Phillies playoffs: How I was wrong about this team — and you probably were, too
From the manager's style to the leadoff man to the bullpen to Aaron Nola, a lot of misconceptions.
Before the 2022 season, when looking at the Phillies, the calculus was simple. They share a division with a Mets club that overspent and a Braves club defending its World Series title, so a number of things obviously had to go right for the Phillies to reach the postseason in 2022. They simply had to. Right?
No.
This is a list of all the things I got wrong about the playoff-bound Phillies this season while either writing a column, hosting a radio show, calling into someone else’s radio or TV show, or firing off some dumb tweet.
And, if you’re honest, you probably got them wrong, too.
» READ MORE: Phillies president Dave Dombrowski: The human behind the title
You must have a veteran manager to crack the whip!
In theory, yes. But Joe Girardi never quite knew when to apply the lash. Bryce Harper got away with murder on the basepaths and the sequence of J.T. Realmuto’s pitch-calling, at times, defied logic. But Girardi saved his ire for lesser targets, usually young players with little power. Girardi also was dogmatic in his bullpen usage and hated using young players, and so, on June 3, he was dismissed, with his riding crop and his veteran bias.

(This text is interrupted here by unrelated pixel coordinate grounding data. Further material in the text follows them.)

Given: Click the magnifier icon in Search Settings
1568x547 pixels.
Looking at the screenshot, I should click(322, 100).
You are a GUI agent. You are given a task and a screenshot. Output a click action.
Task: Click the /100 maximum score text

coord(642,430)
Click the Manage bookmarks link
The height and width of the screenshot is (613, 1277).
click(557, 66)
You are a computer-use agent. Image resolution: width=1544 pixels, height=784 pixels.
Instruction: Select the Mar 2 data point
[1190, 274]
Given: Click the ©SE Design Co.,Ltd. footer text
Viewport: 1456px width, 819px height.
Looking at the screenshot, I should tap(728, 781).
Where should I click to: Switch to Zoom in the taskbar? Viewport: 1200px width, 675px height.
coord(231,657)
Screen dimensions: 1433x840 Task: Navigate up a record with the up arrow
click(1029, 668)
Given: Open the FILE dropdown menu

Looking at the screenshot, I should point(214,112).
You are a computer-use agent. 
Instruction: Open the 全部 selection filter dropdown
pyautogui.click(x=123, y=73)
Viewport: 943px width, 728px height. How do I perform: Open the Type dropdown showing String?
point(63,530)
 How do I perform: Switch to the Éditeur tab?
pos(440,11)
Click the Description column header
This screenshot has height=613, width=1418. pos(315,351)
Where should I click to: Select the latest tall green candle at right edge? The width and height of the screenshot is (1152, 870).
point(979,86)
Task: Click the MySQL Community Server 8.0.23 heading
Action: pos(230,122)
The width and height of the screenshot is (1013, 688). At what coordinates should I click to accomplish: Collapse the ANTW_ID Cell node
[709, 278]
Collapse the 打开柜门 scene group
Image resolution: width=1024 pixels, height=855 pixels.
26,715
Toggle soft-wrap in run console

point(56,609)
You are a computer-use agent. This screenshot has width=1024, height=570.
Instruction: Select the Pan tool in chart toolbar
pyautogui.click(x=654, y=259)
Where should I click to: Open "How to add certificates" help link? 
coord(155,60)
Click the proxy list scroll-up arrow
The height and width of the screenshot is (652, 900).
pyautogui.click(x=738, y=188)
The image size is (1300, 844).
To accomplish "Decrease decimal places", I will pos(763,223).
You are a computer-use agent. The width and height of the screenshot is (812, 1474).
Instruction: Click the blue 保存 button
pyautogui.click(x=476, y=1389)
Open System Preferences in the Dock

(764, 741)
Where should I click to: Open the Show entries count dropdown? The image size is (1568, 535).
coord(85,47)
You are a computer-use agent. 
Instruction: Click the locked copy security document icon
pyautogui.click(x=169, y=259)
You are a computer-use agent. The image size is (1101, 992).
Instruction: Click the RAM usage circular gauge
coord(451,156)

Bench coach Rob Thomson, a mild-mannered Canadian, calmed the storm, soothed the troops, rode the ‘pen, played the kids, and won 65 out of the next 111 games to end an 11-year playoff drought.
The leadoff guy can’t hit .237!
Kyle Schwarber actually hit .218. And he was probably the team MVP.
Incredible.
But he led the National League with 46 home runs, the most for a Phillie In 14 years, since Ryan Howard hit 48 in 2008 and the club won the World Series. Ooh, baby.
Every one of Schwarber’s homers seemed huge — probably because they accounted for almost 37% of his 126 hits. That pushed him to seventh in the NL with a .506 slugging percentage. He essentially won the clincher Monday in Houston single-handedly, with two home runs. Aaron Nola pitched more than six perfect innings and shut out the best team in baseball for 6⅔, but even perfect outings need run support.
Schwarber ended the season as he began it. He hit a leadoff homer in the season opener, and he hit a first-pitch leadoff homer Monday. He led off seven games with home runs this season and now has 20 such homers.
Analytics, I guess.
Go figure.
You’ve got to have a veteran closer and setup man!
The veteran closer, Corey Knebel, and the setup man, Jeurys Familia, cost a combined $16 million, stunk, and haven’t pitched for the Phillies since mid-August; the Phillies released Familia and Knebel wound up hurt.
Seranthony Domínguez, who had pitched in just 81 games before 2022, looks like the closer of the future, José Alvarado was sent to the minors for a reset, David Robertson returned and redeemed himself, and Zach Eflin, injured (again) at midseason and penned upon his return, has finally found a home there.
Thor is washed up!
With Eflin sidelined, the deadline trade for Angels starter Noah Syndergaard seemed almost fatalistic at the time; he was not the stud he’d been with the Mets.
But Thor brought thunder, if diminished: 5-2 in 10 games, with a 4.12 ERA. More to the point, the former Mets star contributed four starts of at least six innings with three earned runs or fewer, not including 5⅔ shutout innings in a win Saturday in Washington. He also dealt two shutout innings in relief in a win over the Blue Jays on Sept. 21.
Nola’s gonna wilt!
As autumn nears, Aaron Nola falls to earth like the leaves from the trees. It seemed obvious and inevitable after his eight-run outing over four innings Aug. 30 in Arizona. He had a 4.60 ERA in the months of September and October and surrendered 32 home runs over his eight previous seasons.
Since that Aug. 30 game, Nola has since produced a 2.36 ERA over six starts, four of which the Phillies won. He gave up one or zero runs four times, including those 6⅔ shutout innings in the clincher Monday. He gave up two homers.
No one has been more critical of Nola’s inconsistency than I have.
So, since he’s far too nice a guy to say it:
Up yours, Hayes.
» READ MORE: Aaron Nola’s meltdown cost the Phillies in Arizona. But we’ve been here before.
J.T. got too much cash!
Bryce Harper campaigned in 2020 for the Phillies to re-sign catcher J.T. Realmuto, his good friend, and, in January, Harper got his way: a five-year, $115.5 million deal, the biggest average annual salary for a catcher in major league history.
Realmuto responded in 2021 with his lowest OPS in five seasons, .782, and wasn’t quite as sharp defensively. He rolled that into a horrid start for 2022, when he was at .680 through July 10.
Since then, Realmuto has become an MVP candidate, hitting .320 with 15 homers, 49 RBIs, and a .984 OPS in 63 games. He finished at .276 with 22 homers, 84 RBIs, and an .820 OPS, and had reclaimed the title of best catcher in baseball.